Tate Sullivan: Understood. Okay. Thank you for that. Okay. Thank you very much.
Aristides Pittas: Thank you, Tate.
Operator: Thank you. Our next question comes from Kristoffer Skeie with Arctic Securities. Please proceed.
Kristoffer Barth Skeie: Hello. Congrats on another good quarter and definitely positive with dividend hike. It’s Kristoffer Barth Skeie, I’ll take — I believe it was [indiscernible]. Can you elaborate a bit on chartering discussions both with regards to vessels coming over now and on the new build, sort of how long durations can you get now and how do you sort of evaluate duration compared to rate level?
Aristides Pittas: Yes, we are already discussing the charter of our first newbuilding vessel to be delivered in April. Duration is between one and two years. We are looking at the various offers that we have and will decide depending on the level of if we go for one or two years’ time. So there is discussions there. There are discussions about a couple of ships that open up within the next month or two months or so, four periods of up to a year. We will see. I mean there is interest in the vessels that are coming up within the next couple of months and we are focusing on these vessels for the time being, but nothing to report yet.
Kristoffer Barth Skeie: Okay, great. And with regards to the comment you made in the report on potential accretive investment opportunities. Is this something — is this sort of asset transactions or is it company or M&A or what are you seeing here?
Aristides Pittas: No, to be honest it’s individual vessel acquisitions at this stage primarily that we are looking at. We are looking at quite a few things, but there is again nothing to report. We need to feel comfortable about the deal before advancing.

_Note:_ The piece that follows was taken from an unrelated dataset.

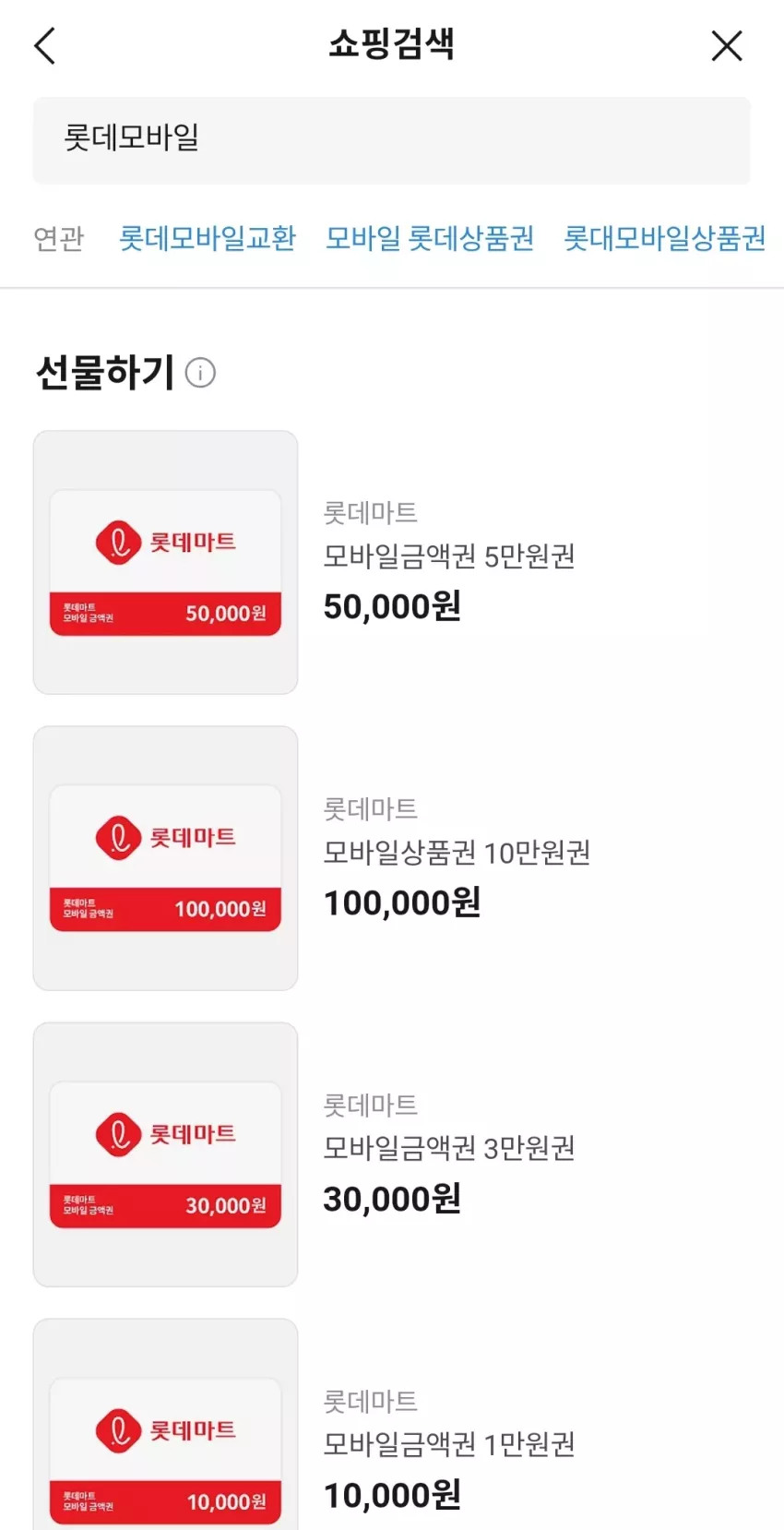Select 모바일금액권 3만원권 product title
The width and height of the screenshot is (784, 1530).
pyautogui.click(x=449, y=1148)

Kristoffer Barth Skeie: Okay. Thanks. That’s all for me. Have a good day.
Aristides Pittas: Thank you, Barth.
Operator: Thank you. [Operator Instructions]. Our next question comes from Clement Mullins with Value Investors Edge. Please proceed.
Clement Mullins: Good afternoon. Thank you for taking my questions. I wanted to start by asking about the upgrades on the Synergy Busan. You mentioned it will improve the vessel’s performance by about 20%. And I was wondering, relative to the $1.6 million price tag of the upgrades, could you provide some further insight on the expected ROI?
Aristides Pittas: We have taken the — I mean the ship has completed its drydock and we have data on the first month after the delivery of the vessel after the retrofits. The indications are that we are talking about 25% improvement in the performance. On our budgeted figures, we estimated that within two years we would have recovered the whole investment. It might be even sooner.